Orthopedic Coding Alert

Reader Question:

Bill Consults With Caution

Question: A primary-care physician (PCP) referred a patient to our practice after he had performed and read the patient's x-ray and diagnosed a distal radius fracture (813.40-813.43). When I saw the patient, I billed a consultation (99241-99245) and fracture care (25600-25620), but my office manager said I can't report both. Is this accurate? Also, sometimes in the hospital, the emergency department physician will diagnose a patient's fracture, then ask me to perform fracture care. Can I bill a consult (99251-99255) and fracture care in this scenario?

Texas Subscriber

Answer: CPT defines a consultation as "a type of service provided by a physician whose opinion or advice regarding evaluation and/or management of a specific problem is being requested by another physician or appropriate source." Therefore, regarding your first question, you must establish whether the PCP requested your opinion or advice on treating the fracture, or whether he simply transferred care to you.

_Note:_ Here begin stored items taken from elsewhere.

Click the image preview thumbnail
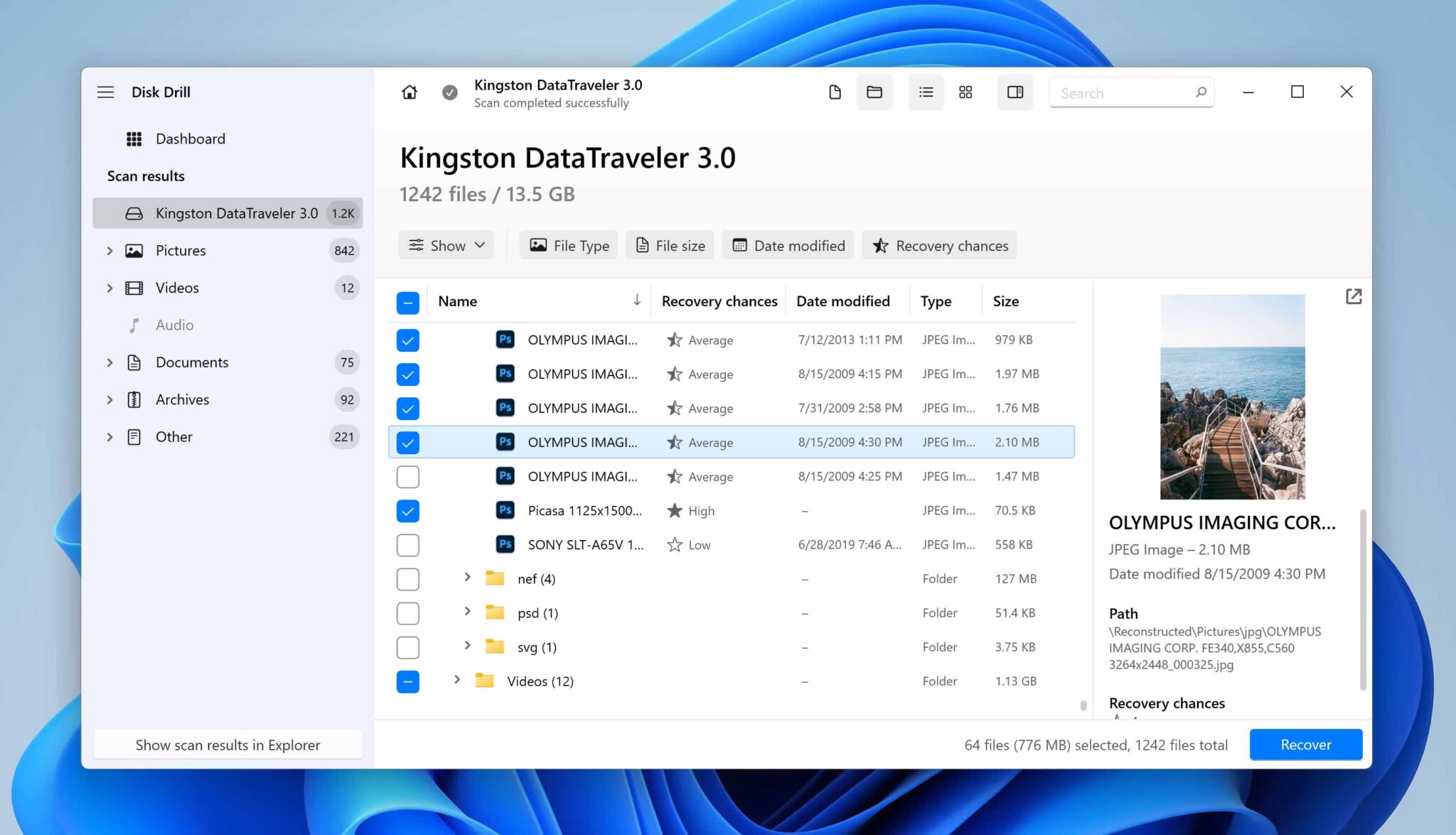The image size is (1456, 835). [x=1231, y=395]
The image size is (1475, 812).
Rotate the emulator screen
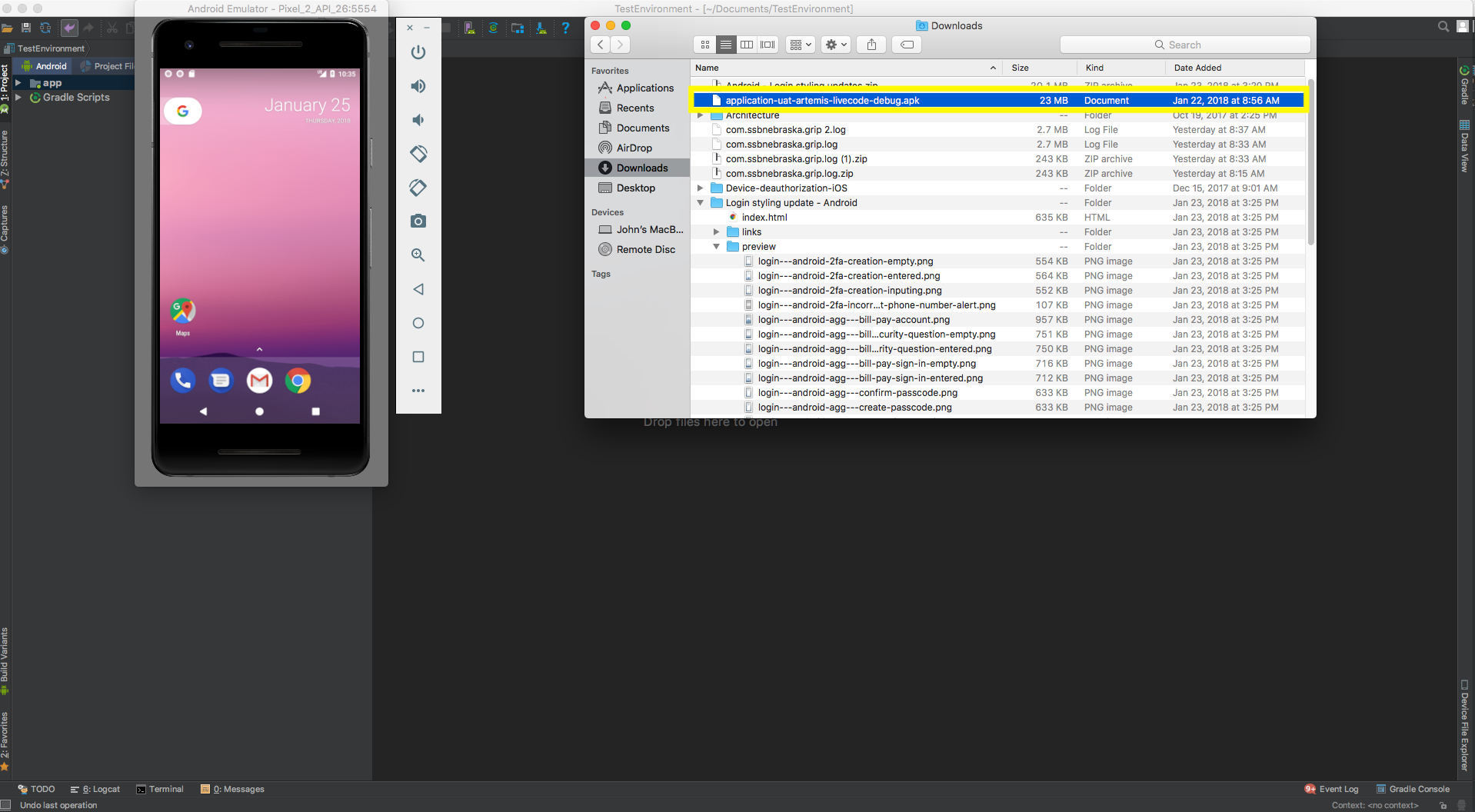pos(418,154)
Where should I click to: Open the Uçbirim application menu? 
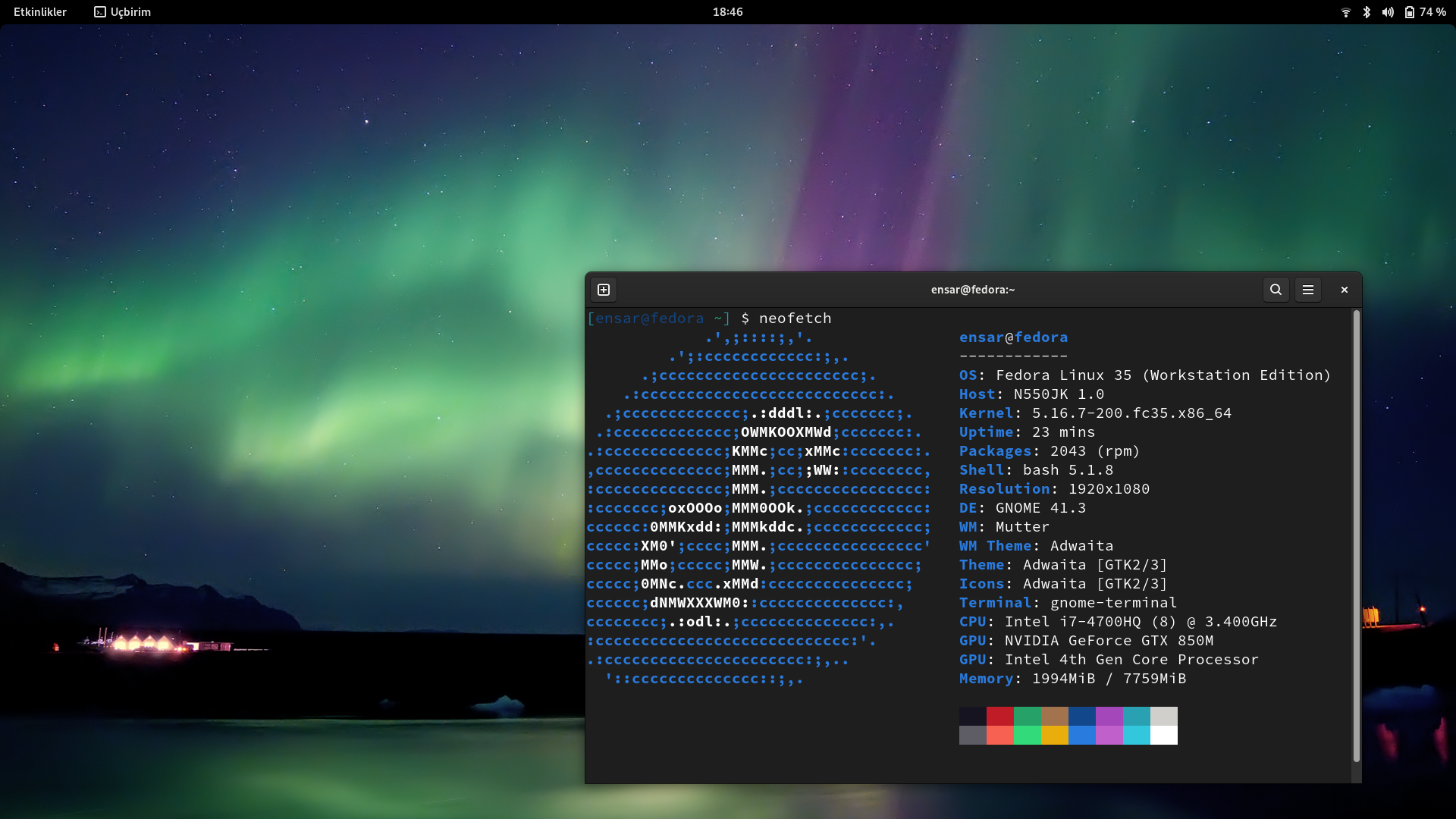[130, 12]
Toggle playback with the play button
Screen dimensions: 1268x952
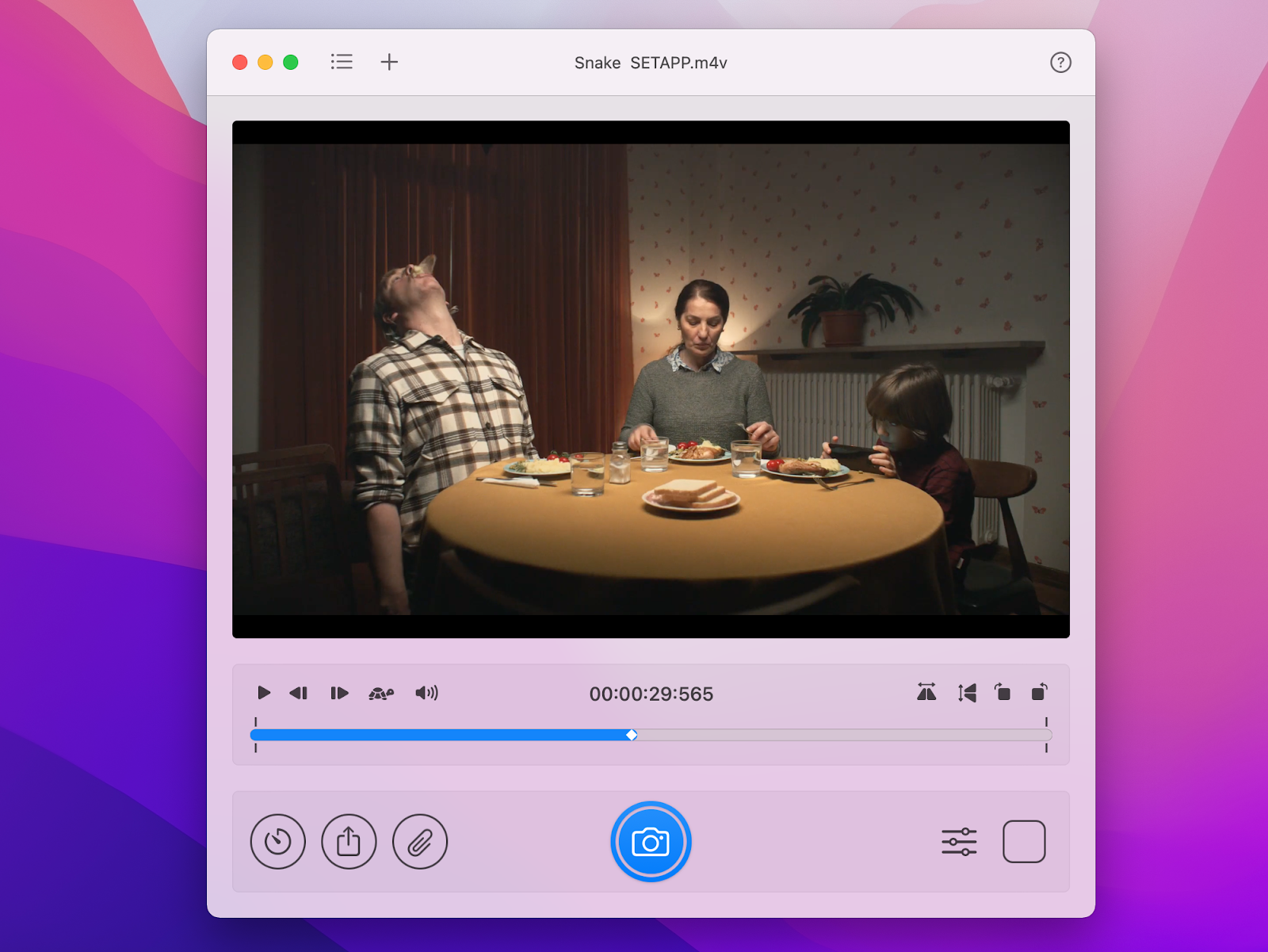[x=264, y=693]
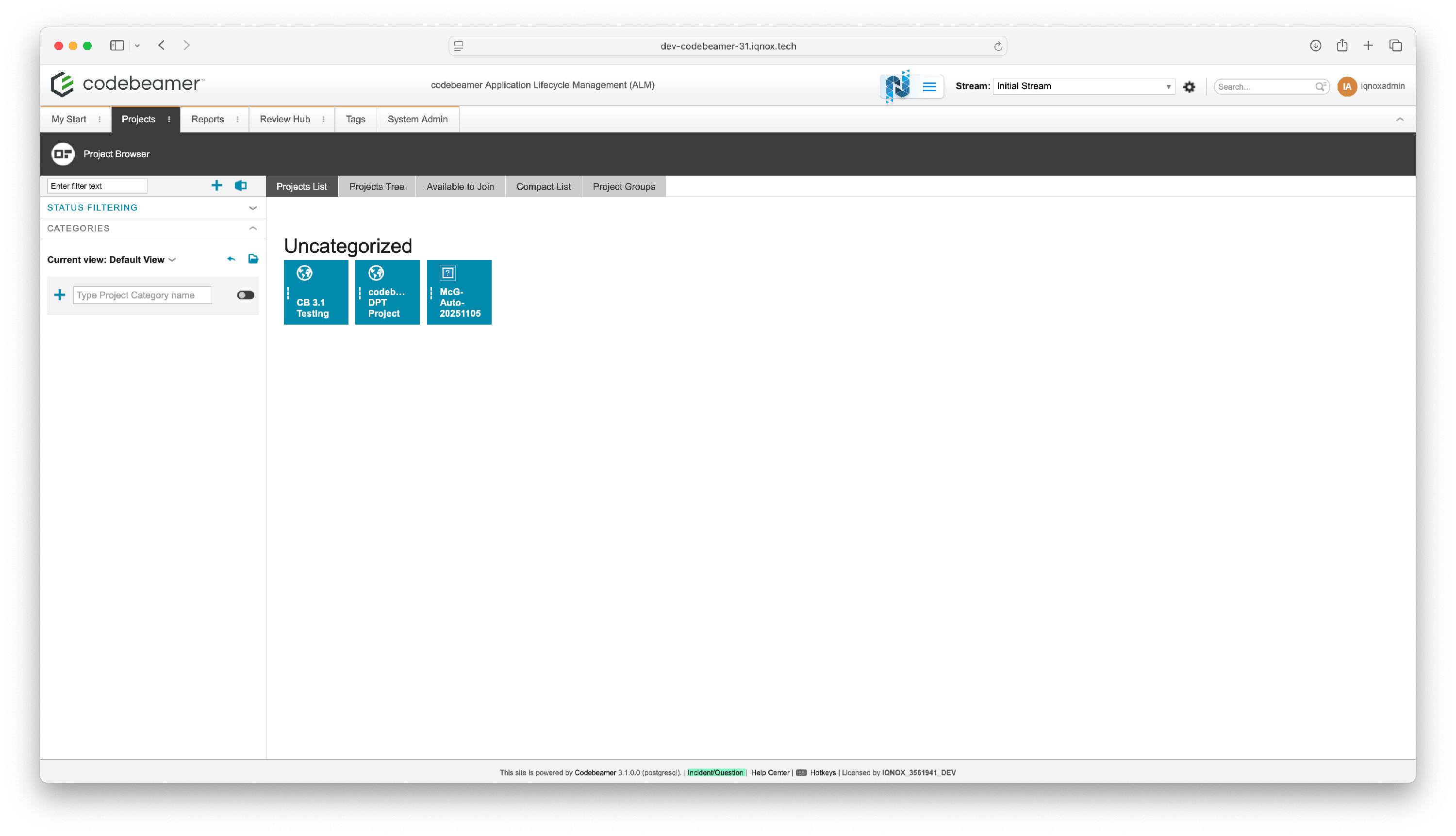This screenshot has height=836, width=1456.
Task: Open the Reports menu tab
Action: point(207,119)
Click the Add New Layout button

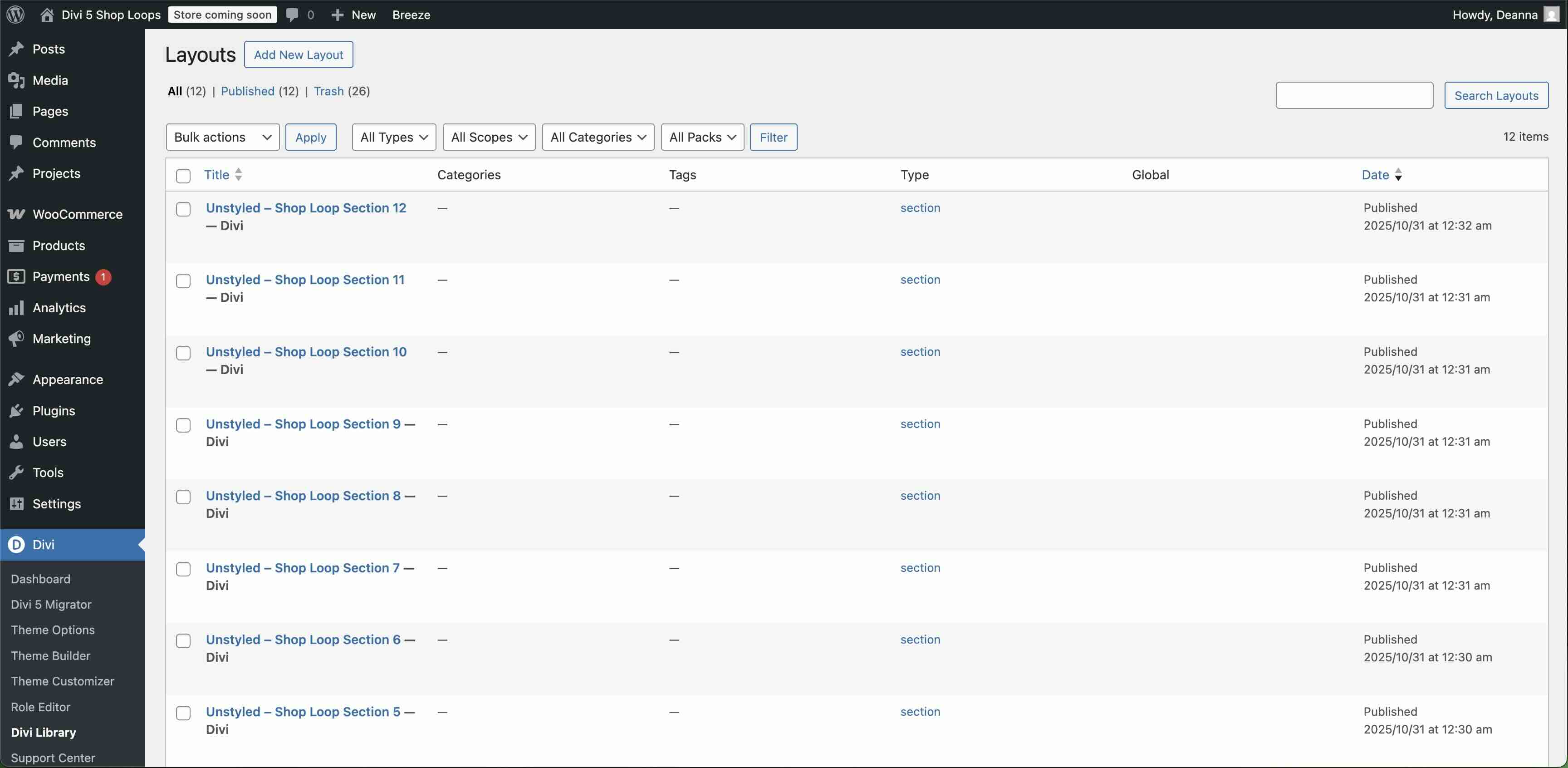(298, 54)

If you performed the three criteria for reporting a consultation (request for opinion, rendering the opinion, and reporting back to the original physician), you can report the consultation and the fracture care. Append modifier -25 (Significant, separately identifiable evaluation and management service by the same physician on the same day of the procedure or other service) to the consultation code.

As for your hospital visit, ask yourself this question before reporting both the fracture care and the consult: Could you dictate a separate procedure note for the non-manipulative fracture care? If so, you can probably report both services. However, most coding and compliance experts agree that unless the physicians evaluate a separate injury during the consult, their documentation cannot support reporting both services.